Personal information
- Birth name: Arthur Abraham Gold
- Nationality: British (English)
- Born: 10 January 1917 Hackney, London, England
- Died: 25 May 2001 (aged 84) Barnet, England
- Occupation: Sports administrator

Sport
- Sport: Athletics
- Event: high jump
- Club: L.A.C

= Arthur Gold (sports administrator) =

British athlete and administrator

Sir Arthur Abraham Gold (10 January 1917 – 25 May 2001) was one of the world's best-known sporting administrators, notable as a fearless and uncompromising enemy of drug-taking He led the British athletics teams at three Olympic Games (at Mexico in 1968, Munich, 1972, and Montreal, 1976) and was commandant of the English Commonwealth Games Team at Brisbane (1982), Edinburgh (1986) and Auckland (1990) and of the British Olympic Team at Albertville and Barcelona in 1992.

== Biography ==
Arthur Gold was born on 10 January 1917, in a Jewish family, to Mark and Leah Gold.
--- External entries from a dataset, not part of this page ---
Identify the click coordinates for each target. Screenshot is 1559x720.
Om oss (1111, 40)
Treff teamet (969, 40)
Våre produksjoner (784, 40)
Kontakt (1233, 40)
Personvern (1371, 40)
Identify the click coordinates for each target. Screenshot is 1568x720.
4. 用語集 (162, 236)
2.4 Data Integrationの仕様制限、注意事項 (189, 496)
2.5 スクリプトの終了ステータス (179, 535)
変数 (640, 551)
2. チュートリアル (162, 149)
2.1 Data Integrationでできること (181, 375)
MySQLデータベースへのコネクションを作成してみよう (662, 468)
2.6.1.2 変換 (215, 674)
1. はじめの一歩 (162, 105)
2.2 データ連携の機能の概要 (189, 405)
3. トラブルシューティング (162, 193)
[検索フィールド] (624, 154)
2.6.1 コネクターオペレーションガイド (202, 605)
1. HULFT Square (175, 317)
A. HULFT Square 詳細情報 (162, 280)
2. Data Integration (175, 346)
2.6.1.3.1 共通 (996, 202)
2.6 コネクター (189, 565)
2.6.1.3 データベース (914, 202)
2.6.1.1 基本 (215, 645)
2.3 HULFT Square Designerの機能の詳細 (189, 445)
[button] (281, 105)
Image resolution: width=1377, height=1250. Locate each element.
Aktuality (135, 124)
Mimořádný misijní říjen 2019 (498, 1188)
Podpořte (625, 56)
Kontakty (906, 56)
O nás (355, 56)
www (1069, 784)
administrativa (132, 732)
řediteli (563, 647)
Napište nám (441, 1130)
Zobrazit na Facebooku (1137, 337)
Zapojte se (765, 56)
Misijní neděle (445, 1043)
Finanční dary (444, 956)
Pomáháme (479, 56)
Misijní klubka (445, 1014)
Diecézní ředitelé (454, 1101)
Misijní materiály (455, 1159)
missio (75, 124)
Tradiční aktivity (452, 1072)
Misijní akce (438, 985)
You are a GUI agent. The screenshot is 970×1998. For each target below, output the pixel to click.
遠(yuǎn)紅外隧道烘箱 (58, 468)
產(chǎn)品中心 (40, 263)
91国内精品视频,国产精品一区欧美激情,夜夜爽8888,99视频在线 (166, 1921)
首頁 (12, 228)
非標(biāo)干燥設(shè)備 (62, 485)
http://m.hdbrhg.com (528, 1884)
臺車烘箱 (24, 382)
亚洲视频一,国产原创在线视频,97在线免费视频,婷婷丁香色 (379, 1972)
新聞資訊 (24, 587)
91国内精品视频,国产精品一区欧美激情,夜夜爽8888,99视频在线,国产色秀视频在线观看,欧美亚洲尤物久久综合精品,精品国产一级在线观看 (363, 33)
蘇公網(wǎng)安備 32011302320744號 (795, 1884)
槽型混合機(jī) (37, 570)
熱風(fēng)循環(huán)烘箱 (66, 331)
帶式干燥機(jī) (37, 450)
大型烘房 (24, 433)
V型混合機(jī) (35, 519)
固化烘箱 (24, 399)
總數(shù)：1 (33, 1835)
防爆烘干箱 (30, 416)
He studied at the Grocers' Company School. Later, he attended the Loughborough Summer School at the age of 17.

As an athlete, he represented Great Britain on the tours of Finland and Norway in 1937 at high jump. Gold finished third behind John Lunn Newman in the high jump event at the 1937 AAA Championships.

In 1965 Gold became secretary of the governing body for athletics, the British Amateur Athletics Board, a predecessor of UK Athletics. In the 1974 Birthday Honours he was appointed CBE.

Between 1979 and 1990 Gold was chairman of the Commonwealth Games Council.

He was appointed Knight bachelor in the 1984 New Year Honours.

From 1984 to 1992 Gold was chairman of the British Olympic Association and was later its vice president.

Gold also held the position of honorary life president of the European Athletics Association.

In 1991 Gold received the Olympic Order (silver) for his services.